Locomotives will also have a 30-minute idling limit. Additionally, switch, industrial and passenger locomotives built in 2030 or after will be required to operate in zero-emissions configurations while in California, and in 2035 for freight line haul.
“Locomotives are a key part of California’s transportation network, and it’s time that they are part of the solution to tackle pollution and clean our air,” said CARB chair Liane Randolph. “With the new regulation, we are moving toward a future where all transportation operations in the state will be zero emissions.”
Currently, operational emissions from just one train are worse than those of 400 heavy-duty trucks. To further underscore the impact of locomotive operations in California, emissions reductions from the new regulation are expected to be equal to almost double those emitted by all passenger vehicles in the state between now and 2050. It is projected that the In-Use Locomotive Regulation will contribute the largest reduction in nitrogen oxide emissions toward meeting California air quality standards by the 2037 deadline.

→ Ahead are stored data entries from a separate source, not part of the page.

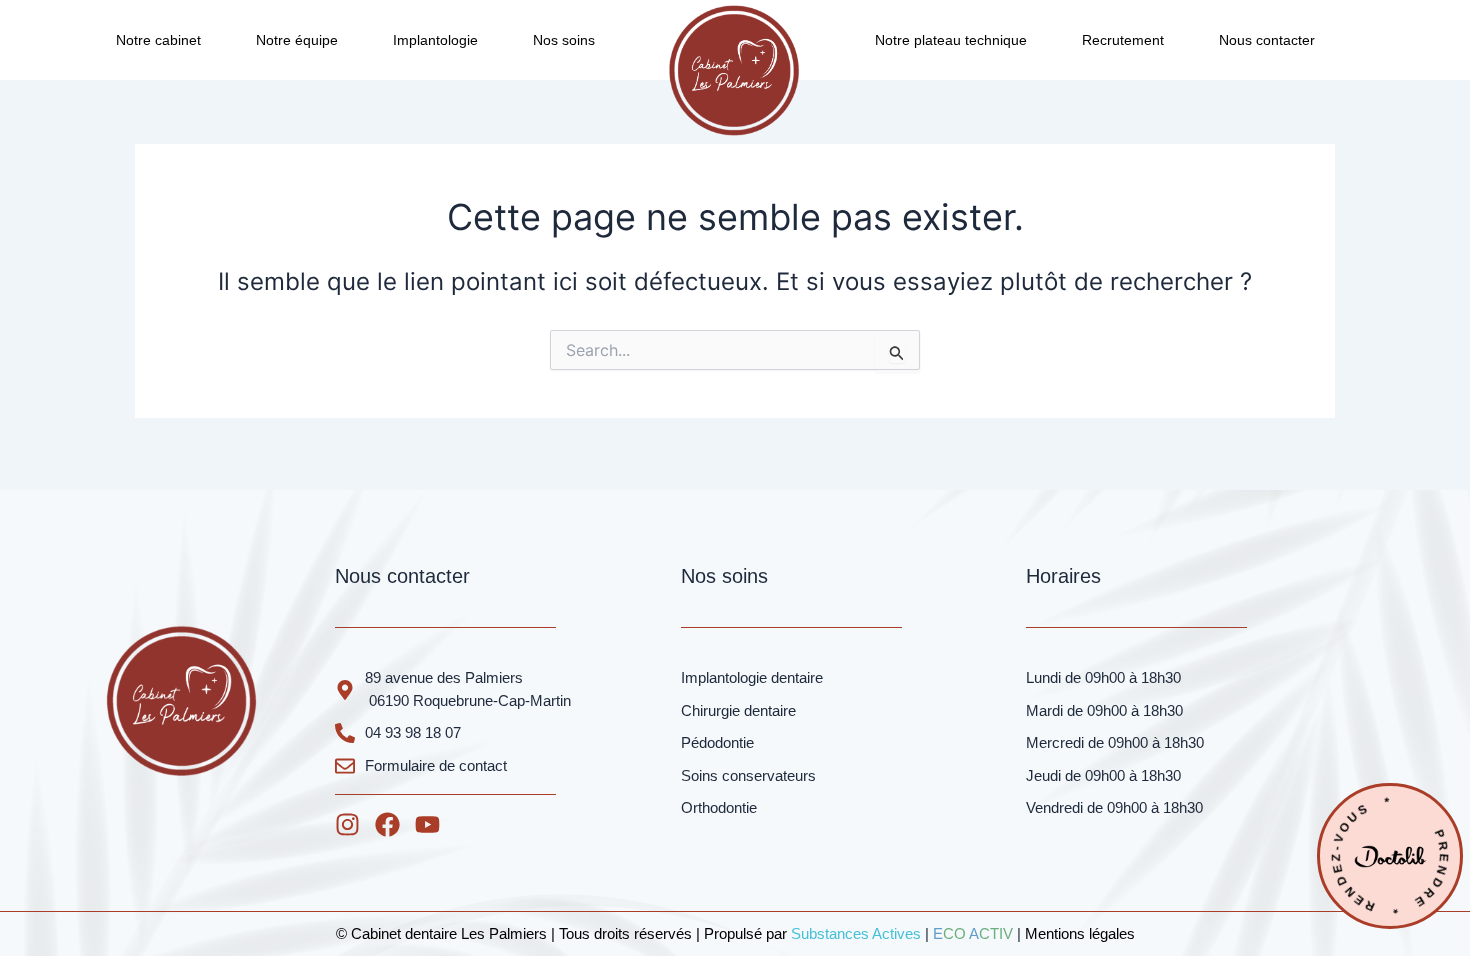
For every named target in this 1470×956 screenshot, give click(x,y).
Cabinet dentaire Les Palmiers (449, 933)
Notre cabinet (158, 40)
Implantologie (435, 40)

The reduced nitrogen oxide and diesel particulate matter – of which there is no known safe level of exposure – will bring an estimated US$32bn in health savings by preventing 3,200 premature deaths and 1,500 emergency room visits and hospitalizations, according to CARB.
The new rules offer flexibility to come into compliance, including alternatives to meet milestone deadlines and extensions for reasons that can include issues with available technologies or emergency situations. Funding programs are available, particularly for companies that are taking early action or those looking to go beyond the regulation’s requirements.